WordIterator
extends IndexBundleIterator
in package
Used to iterate through the documents associated with a word in an IndexArchiveBundle. It also makes it easy to get the summaries of these documents.
A description of how words and the documents containing them are stored is given in the documentation of IndexArchiveBundle.
Tags
Table of Contents
- DOC_RANK_WEIGHT = 50
- Weighting factor to multiply to make a doc-rank (approximate score of document based on its position in the index (when crawled)).
- HOST_KEY_POS = 17
- Host Key position + 1 (first char says doc, inlink or external link)
- KEY_LEN = 8
- Length of a doc key part
- RESULTS_PER_BLOCK = 200
- Default number of documents returned for each block (at most)
- $archive_file : int
- $avg_items_per_partition : int
- $base64_word_key : string
- Word key above in our modified base 64 encoding
- $count_block : int
- The number of documents in the current block
- $current_block_fresh : bool
- Says whether the value in $this->count_block is up to date
- $current_doc_offset : int
- The current value of the doc_offset of current posting if known
- $current_generation : int
- Numeric number of current shard
- $current_offset : int
- The current byte offset in the IndexShard (if older index)

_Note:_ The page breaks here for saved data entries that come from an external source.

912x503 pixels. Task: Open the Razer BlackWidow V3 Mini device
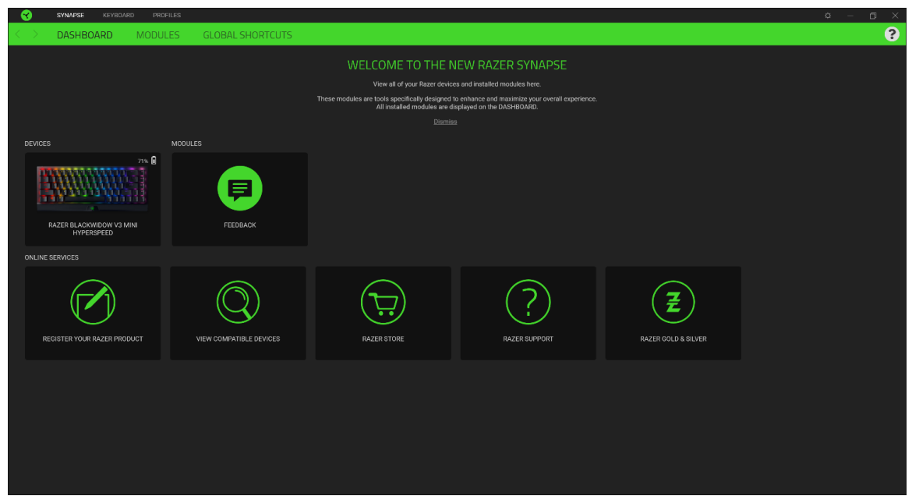(93, 187)
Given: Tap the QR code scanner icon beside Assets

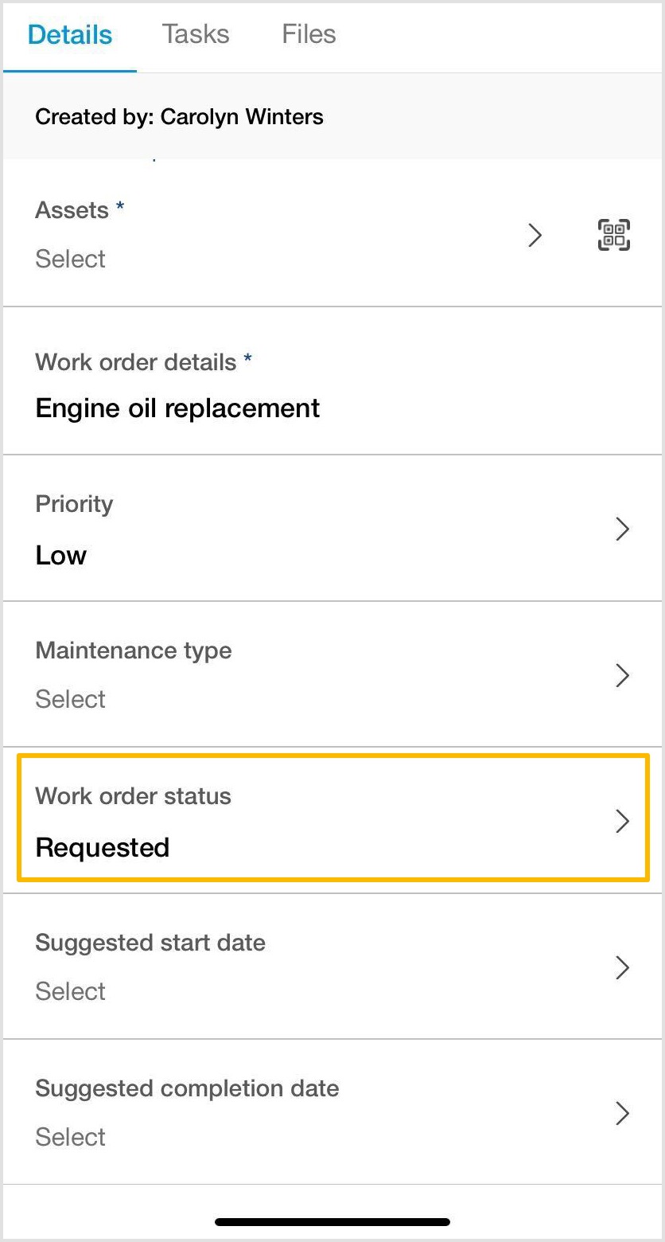Looking at the screenshot, I should pyautogui.click(x=613, y=235).
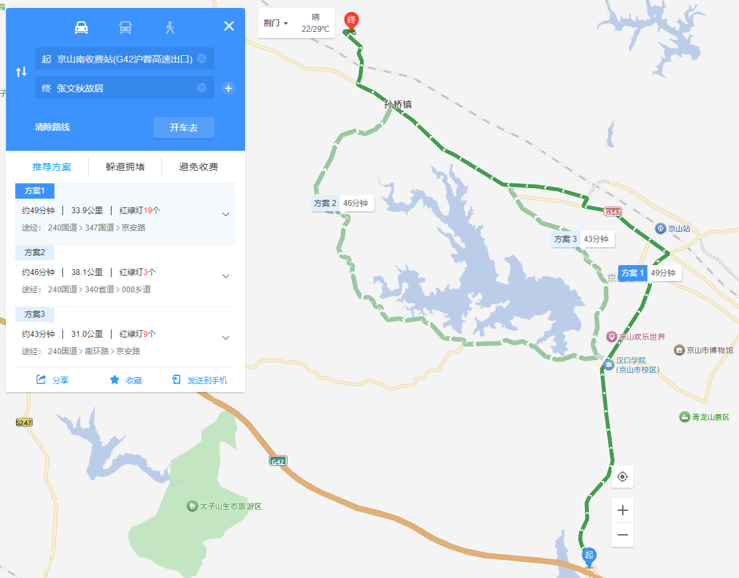Clear the destination 张文秋故居 field
This screenshot has height=578, width=739.
[202, 88]

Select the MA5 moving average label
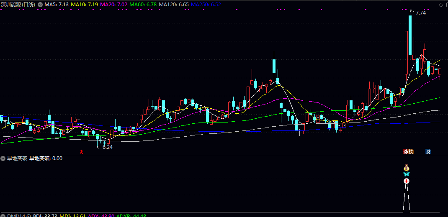click(x=57, y=4)
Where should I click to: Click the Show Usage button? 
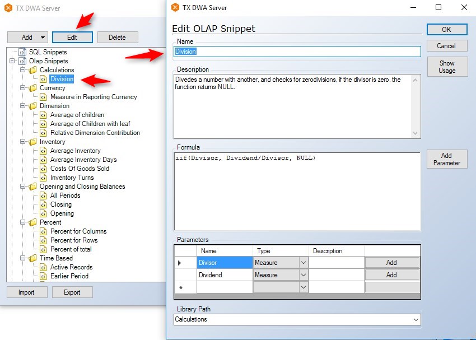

- $dictionary_info : array<string|int, mixed>
- An array of shard generation and posting list offsets, lengths, and numbers of documents
- $direction : int
- Whether the iterator iterates forward or backward through documents in bundle
- $empty : int
- Keeps track of whether the word_iterator list is empty because the word does not appear in the index shard
- $filter : SearchfiltersModel
- Model responsible for keeping track of edited and deleted search results
- $generation_pointer : int
- Index into dictionary_info corresponding to the current shard
- $index_name : string
- The timestamp of the index is associated with this iterator
- $index_version : int
- The index version affects how the iterator cycles through documents There was a big change in index format between version 3 and prior formats
- $is_meta : string
- Whether word key corresponds to a meta word
- $last_offset : int
- Last Offset of word occurrence in the IndexShard
- $max_items_per_partition : int
- $next_offset : int
- The next byte offset in the IndexShard
- $no_more_generations : bool
- Used to keep track of whether getWordInfo might still get more data on the search terms as advance generations
- $num_docs : int
- Estimate of the number of documents that this iterator can return
- $num_generations : int
- The total number of shards that have data for this word
- $num_occurrences : int
- $pages : array<string|int, mixed>
- Cache of what currentDocsWithWord returns
- $ranking_factors : array<string|int, mixed>
- How url, keywords, and title words should influence relevance and doc rank calculations
- $results_per_block : int
- Number of documents returned for each block (at most)
- $seen_docs : int
- The number of documents already iterated over
- $start_generation : int
- First shard generation that word info was obtained for
- $start_offset : int
- Starting Offset of word occurrence in the IndexShard
- $term_info_computed : int
- $threshold_exceeded : int
- $total_num_docs : int
- $total_num_docs_and_links : int
- $total_number_of_partitions : int
- $word_key : string
- hash of word or phrase that the iterator iterates over
- __construct() : mixed
- Creates a word iterator with the given parameters.
- advance() : mixed
- Forwards the iterator one group of docs
- advanceGeneration() : mixed
- Switches which index shard is being used to return occurrences of the word to the next shard containing the word
- advanceSeenDocs() : mixed
- Updates the seen_docs count during an advance() call
- currentDocsWithWord() : mixed
- Gets the current block of doc ids and score associated with the this iterators word
- currentGenDocOffsetWithWord() : mixed
- Gets the doc_offset and generation for the next document that would be return by this iterator
- findDocsWithWord() : mixed
- Hook function used by currentDocsWithWord to return the current block of docs if it is not cached
- frequencyNormalizationPrefaceScoring() : array<string|int, mixed>
- Normalizes the frequencies of a term within a document with respect to the length of the document, the positions of the term with the document and the overall importance score for a given position within the document Also computes the score of the posting for the host keywords, title keywords, and path keywords.
- genDocOffsetCmp() : int
- Compares two arrays each containing a (generation, offset) pair.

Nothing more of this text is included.